View of the Shwethalyaung image, [Pegu].
Medium: Photographic print
Photograph of the Shwethalyaung Buddha near Pegu (Bago), Burma (Myanmar), from the Archaeological Survey of India Collections: Burma Circle, 1907-13. The photograph was taken by an unknown photographer of the Burma Archaeological Survey.
Bago, the fourth largest city in Burma, is about 80 kms north-east of Rangoon and was once ancient Hanthawadi, the capital of a Mon kingdom. It is said to have been founded in the 6th century by two Mon princes from Thaton, but achieved its greatest prosperity in the later Mon dynastic period of 1369-1539. To Europeans, it was the important seaport of Pegu. Today little remains of its regal past.

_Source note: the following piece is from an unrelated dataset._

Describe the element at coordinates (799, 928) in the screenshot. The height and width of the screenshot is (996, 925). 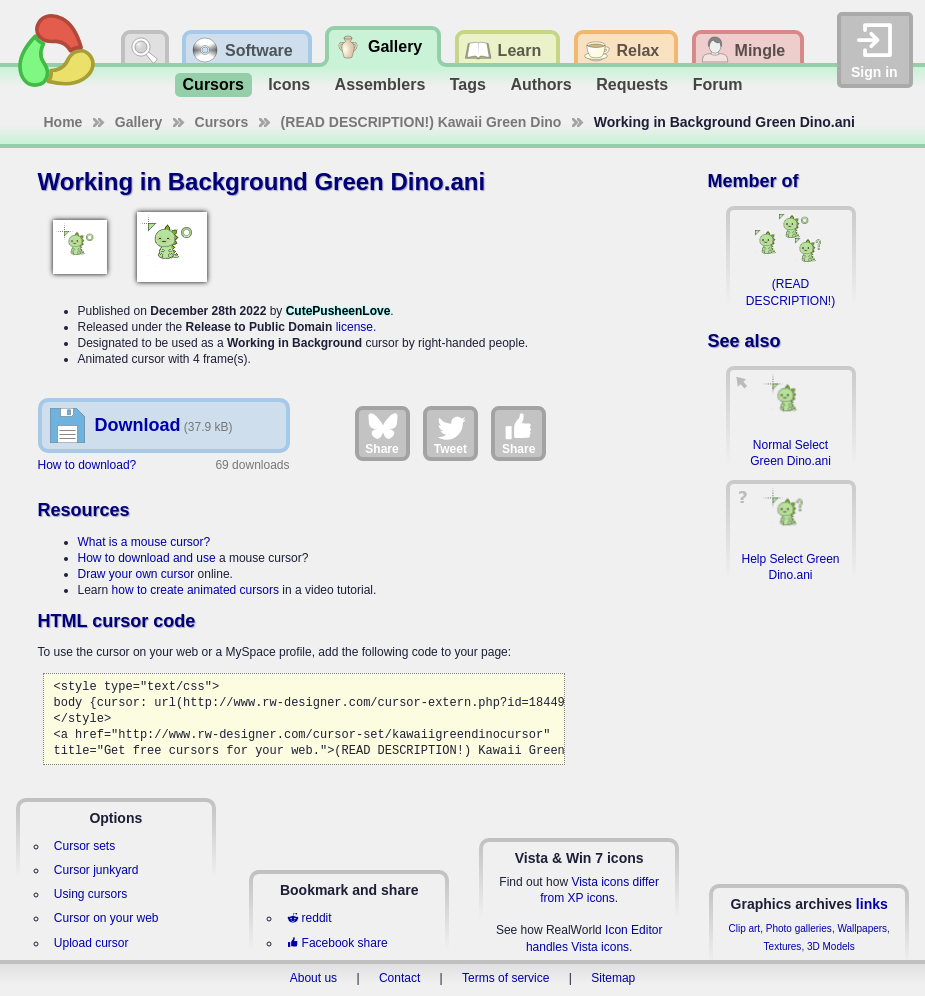
I see `Photo galleries` at that location.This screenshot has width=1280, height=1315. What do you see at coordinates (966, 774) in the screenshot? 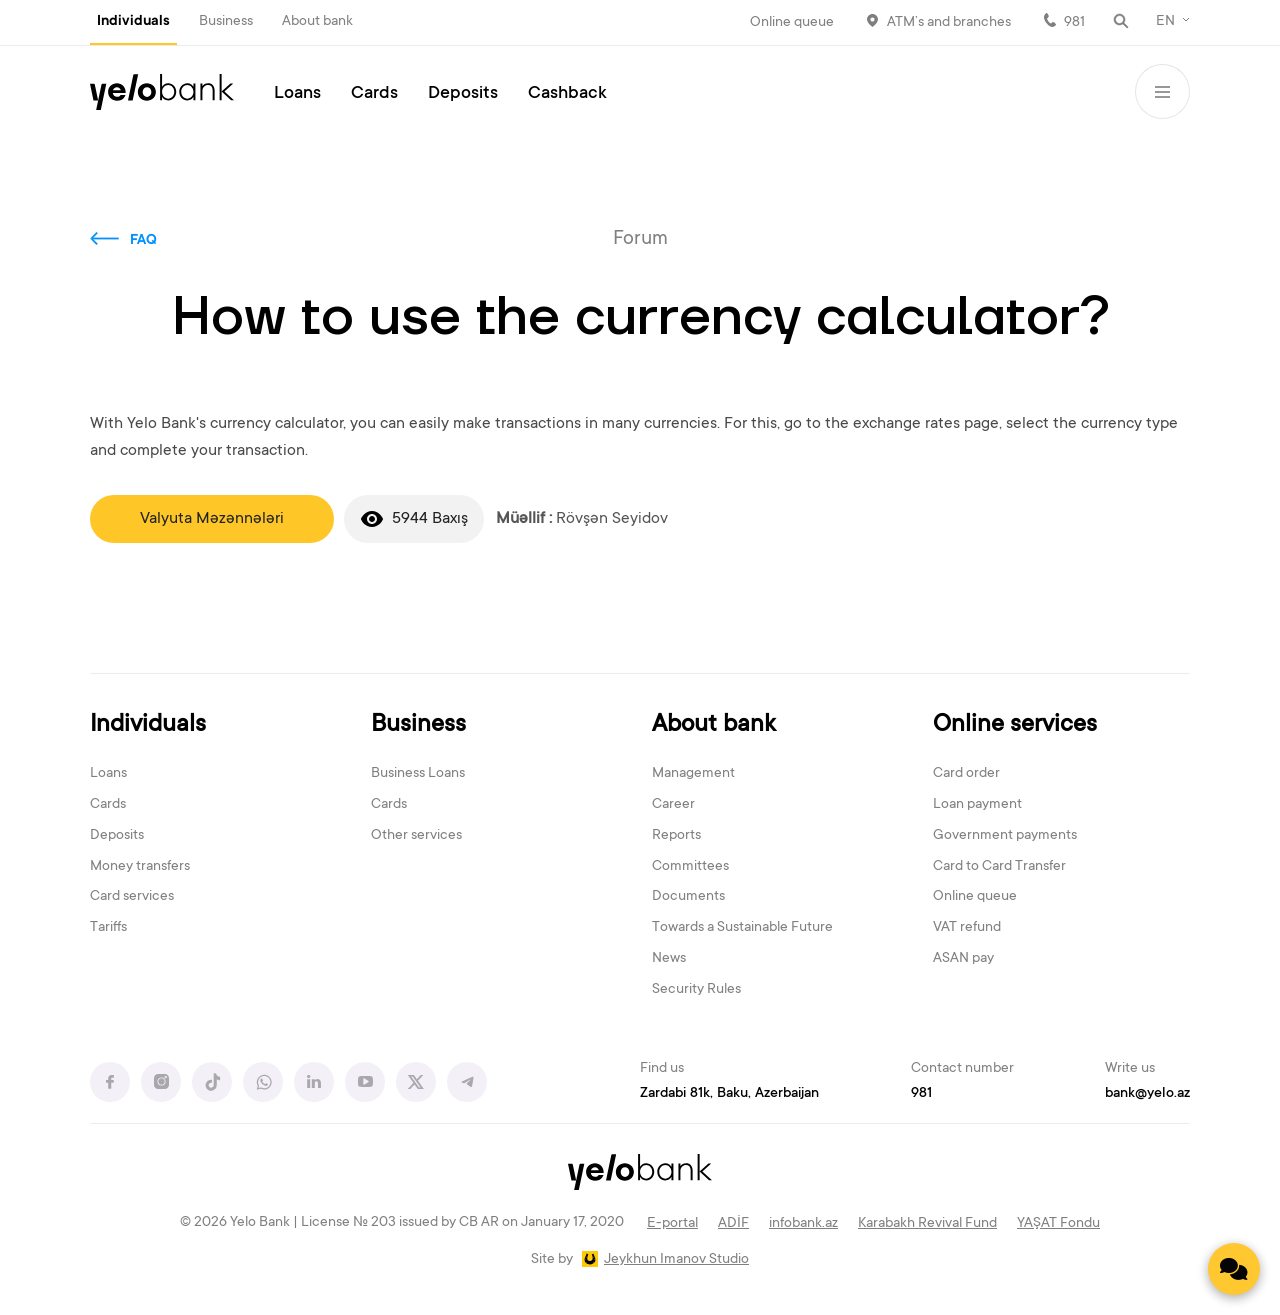
I see `Card order` at bounding box center [966, 774].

Outside the city is a great image of the reclining Buddha (Shwethalyaung), 54 m long and originally sculpted in the 10th century. The image is 16 ms high and is housed in a spacious iron tazaung or hall. The huge Buddha in relaxed mode was originally built of brick and stucco but deteriorated and was almost lost after the ravaging of Bago in 1757 by King Alaungpaya who desired to vanquish the resurgent Mon. Hidden by jungle, it was accidentally discovered in the 1880s during the British construction of the railways. It was restored and a Calcutta engineering company built the tazaung that shelters it.